Recentemente, tivemos um experimento que tinha como objetivo conduzir pesquisas sobre a compreensão das conversas, sendo desenvolvido para interagir com usuários dentro de uma rede social.

O programa foi alimentado por diversos funcionários previamente, bem como adquiria conhecimento a partir das interações com outros usuários, desenvolvendo seu próprio repertório. Após diversas interações com os usuários, o experimento saiu do controle, quando o programa publicou comentários ofensivos, racistas e antissemitas, causando um alvoroço na rede social.

Tal experimento nos mostra o quão perigoso esta sendo a evolução dos algoritmos sem uma regulamentação específica, devendo ser discutido a necessidade de criação de uma pessoa digital, objetivando uma responsabilização mais clara para os usuários que se utilizam dessas aplicações, bem como das pessoas que interagem com as aplicações.
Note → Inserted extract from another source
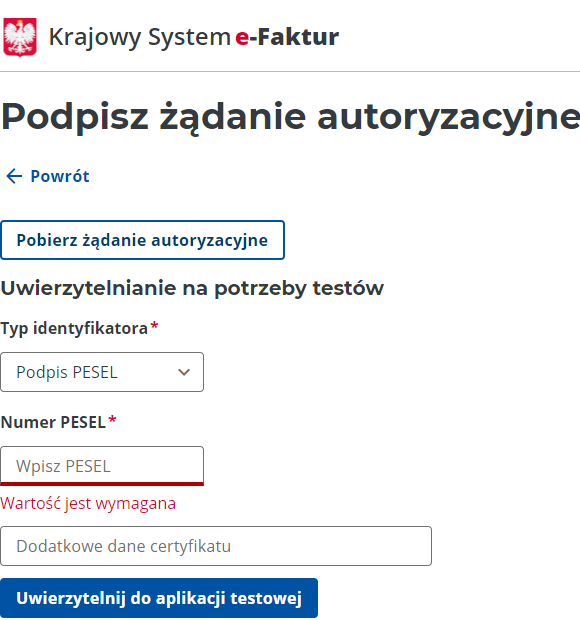Open dropdown via the chevron arrow icon
Viewport: 580px width, 620px height.
pos(184,372)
Ainda não temos respostas para essas questões, exisitindo somente discussões e ideias acerca das responsabilidades. Estamos diante, porém, de um assunto extremamente delicado e importante para o prosseguimento do desenvolvimento das ferramentas de Machine Learning, Chatboots e Inteligência Artificial, devendo ser regulamentada a sua interações perante a sociedade, porém, sem inibir ou impossibilitar a inovação e crescente desenvolvimento.